A Church in the Middle of Nowhere

“No one really thinks they are going to be called to pastor in the middle of nowhere.”*

The “middle of nowhere” is relative.  For some people, it’s a place with no Starbucks.  For others it’s a place with no Ethiopian restaurants.  And for others, it’s a place where you can stand on your front porch and yell, and nobody can hear you.

I’ve been a rural pastor and I’ve been an urban/suburban pastor – and urban/suburban is much easier.  There are more people and dogs in larger towns and cities.

Now I work with rural, suburban and urban pastors all at once, and each of these ministries is different.  Professional ministry can be lonely, but the loneliness of rural pastors is different.  It’s possible that you don’t even have wifi or cell phone service.  And you have to order your Starbucks and your injera from Amazon.

Lyz Lenz’ book is an excellent read about this. She marks the importance of and the diminishing of Church in rural areas and small towns – especially in the Midwest.  Please read it.

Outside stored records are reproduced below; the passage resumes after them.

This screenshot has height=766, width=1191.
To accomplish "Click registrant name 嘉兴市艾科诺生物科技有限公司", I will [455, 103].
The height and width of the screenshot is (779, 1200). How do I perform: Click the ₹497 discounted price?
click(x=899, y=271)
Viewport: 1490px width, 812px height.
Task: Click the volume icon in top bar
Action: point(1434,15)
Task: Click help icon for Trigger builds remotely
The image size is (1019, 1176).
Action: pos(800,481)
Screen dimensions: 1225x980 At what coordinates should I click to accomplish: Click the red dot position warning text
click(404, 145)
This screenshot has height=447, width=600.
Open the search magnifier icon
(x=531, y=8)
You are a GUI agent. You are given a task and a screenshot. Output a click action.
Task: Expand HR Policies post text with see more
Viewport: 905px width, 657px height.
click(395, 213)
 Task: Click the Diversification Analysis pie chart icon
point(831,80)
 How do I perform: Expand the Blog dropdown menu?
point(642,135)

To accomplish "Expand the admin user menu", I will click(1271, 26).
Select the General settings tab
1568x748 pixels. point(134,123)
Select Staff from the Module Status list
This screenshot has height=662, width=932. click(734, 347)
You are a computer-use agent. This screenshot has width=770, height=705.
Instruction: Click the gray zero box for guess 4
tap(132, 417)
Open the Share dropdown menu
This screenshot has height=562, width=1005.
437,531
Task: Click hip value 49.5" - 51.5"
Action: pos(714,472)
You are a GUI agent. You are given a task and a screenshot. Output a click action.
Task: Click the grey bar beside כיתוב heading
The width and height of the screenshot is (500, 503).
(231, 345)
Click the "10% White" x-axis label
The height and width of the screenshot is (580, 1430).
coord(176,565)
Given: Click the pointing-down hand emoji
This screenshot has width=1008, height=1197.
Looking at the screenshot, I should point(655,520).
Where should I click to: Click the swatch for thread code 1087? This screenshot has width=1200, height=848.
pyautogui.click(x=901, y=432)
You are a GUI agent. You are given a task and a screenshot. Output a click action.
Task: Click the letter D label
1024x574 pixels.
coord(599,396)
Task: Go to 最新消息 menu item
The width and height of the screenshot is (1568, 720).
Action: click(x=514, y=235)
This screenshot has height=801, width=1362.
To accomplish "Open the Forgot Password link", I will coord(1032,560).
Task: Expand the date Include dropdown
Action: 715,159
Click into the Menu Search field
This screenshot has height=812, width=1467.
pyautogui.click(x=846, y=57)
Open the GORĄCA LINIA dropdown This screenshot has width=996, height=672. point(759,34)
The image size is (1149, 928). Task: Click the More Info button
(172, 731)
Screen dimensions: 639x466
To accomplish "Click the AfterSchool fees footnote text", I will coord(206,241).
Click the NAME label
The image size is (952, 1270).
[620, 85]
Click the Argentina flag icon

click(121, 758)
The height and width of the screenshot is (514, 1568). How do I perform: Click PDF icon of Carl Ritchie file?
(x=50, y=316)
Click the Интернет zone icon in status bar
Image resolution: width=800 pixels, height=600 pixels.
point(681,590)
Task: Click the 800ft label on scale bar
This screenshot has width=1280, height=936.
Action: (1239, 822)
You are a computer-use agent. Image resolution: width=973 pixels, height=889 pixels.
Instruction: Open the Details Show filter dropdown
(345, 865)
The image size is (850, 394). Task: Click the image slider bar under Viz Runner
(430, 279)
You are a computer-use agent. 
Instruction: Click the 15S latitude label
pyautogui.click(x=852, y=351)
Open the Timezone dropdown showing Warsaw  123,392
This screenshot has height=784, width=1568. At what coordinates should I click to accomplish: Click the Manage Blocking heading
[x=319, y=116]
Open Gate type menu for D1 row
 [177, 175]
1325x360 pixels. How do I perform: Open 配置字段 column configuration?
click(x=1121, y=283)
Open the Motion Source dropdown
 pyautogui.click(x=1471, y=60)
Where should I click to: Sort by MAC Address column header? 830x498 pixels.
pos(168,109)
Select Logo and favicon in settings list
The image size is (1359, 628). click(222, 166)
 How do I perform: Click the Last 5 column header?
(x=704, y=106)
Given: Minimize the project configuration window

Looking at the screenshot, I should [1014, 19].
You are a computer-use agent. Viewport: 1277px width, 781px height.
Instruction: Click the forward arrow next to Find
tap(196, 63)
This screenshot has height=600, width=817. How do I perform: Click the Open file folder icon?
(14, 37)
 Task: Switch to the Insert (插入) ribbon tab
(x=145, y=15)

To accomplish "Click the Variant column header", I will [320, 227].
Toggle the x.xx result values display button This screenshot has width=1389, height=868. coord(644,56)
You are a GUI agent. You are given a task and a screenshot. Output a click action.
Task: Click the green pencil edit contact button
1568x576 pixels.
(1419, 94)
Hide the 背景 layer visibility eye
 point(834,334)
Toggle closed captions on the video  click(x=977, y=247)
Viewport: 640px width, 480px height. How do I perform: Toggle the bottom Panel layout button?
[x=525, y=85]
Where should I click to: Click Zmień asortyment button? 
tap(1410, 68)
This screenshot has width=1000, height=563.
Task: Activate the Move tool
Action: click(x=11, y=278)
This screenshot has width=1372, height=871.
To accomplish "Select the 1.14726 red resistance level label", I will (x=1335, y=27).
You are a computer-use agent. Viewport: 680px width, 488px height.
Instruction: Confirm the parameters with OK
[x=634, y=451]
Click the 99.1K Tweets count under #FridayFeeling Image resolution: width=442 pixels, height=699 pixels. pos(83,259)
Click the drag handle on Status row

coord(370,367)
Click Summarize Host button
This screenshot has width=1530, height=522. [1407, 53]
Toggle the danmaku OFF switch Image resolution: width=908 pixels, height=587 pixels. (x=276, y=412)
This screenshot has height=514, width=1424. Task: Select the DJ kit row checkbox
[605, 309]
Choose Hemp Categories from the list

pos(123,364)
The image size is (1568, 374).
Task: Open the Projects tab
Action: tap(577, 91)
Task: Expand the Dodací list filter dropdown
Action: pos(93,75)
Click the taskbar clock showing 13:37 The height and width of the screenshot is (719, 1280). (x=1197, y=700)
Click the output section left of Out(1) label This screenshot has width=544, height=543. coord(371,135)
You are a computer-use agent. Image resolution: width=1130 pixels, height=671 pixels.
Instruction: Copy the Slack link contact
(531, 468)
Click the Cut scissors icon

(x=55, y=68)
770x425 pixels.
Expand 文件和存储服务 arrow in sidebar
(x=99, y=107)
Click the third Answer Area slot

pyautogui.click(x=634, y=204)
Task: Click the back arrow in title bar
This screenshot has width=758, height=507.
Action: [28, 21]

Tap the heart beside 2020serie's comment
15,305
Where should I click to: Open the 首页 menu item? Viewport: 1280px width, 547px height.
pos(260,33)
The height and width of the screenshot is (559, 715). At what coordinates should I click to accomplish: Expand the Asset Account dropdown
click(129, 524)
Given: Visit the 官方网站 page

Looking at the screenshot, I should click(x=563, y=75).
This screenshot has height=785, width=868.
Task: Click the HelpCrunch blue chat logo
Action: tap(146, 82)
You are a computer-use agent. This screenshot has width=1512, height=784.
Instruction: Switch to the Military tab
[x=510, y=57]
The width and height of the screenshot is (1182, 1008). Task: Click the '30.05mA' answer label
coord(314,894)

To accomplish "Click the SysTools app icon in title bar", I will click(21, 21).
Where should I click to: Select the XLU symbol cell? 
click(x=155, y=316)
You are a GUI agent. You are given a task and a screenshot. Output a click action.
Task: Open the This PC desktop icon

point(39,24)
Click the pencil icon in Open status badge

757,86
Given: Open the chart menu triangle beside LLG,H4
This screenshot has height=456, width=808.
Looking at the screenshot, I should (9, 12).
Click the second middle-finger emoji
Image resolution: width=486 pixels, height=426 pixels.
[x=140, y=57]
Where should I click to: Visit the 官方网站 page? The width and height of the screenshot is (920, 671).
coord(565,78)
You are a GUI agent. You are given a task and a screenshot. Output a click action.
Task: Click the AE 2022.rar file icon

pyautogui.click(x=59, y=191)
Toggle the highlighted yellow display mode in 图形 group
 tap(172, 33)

She quotes Milan Kundera who writes:

The Greek word for ‘return’ is nostos.  Algos means ‘suffering.’ So nostalgia is the suffering caused by an unappeased yearning to return.

Lyz Lenz knows something about nostalgia and maybe you do too. 

Nostalgia is why MAGA is a thing.  Some folks want to return to a time when “American was great” not realizing that it was never as great as they remember – especially for women, children, and people of color.  In fact, nostalgia can be:

  • Toxic
  • Deceptive
  • Myth-making

I am part of a large extended family with deep roots in the Church in North Carolina.  We lovingly remember our ancestors for being Good Christians, Hard Workers, Family People.  As I dig into our family tree, it’s clear that what we remember are the good parts.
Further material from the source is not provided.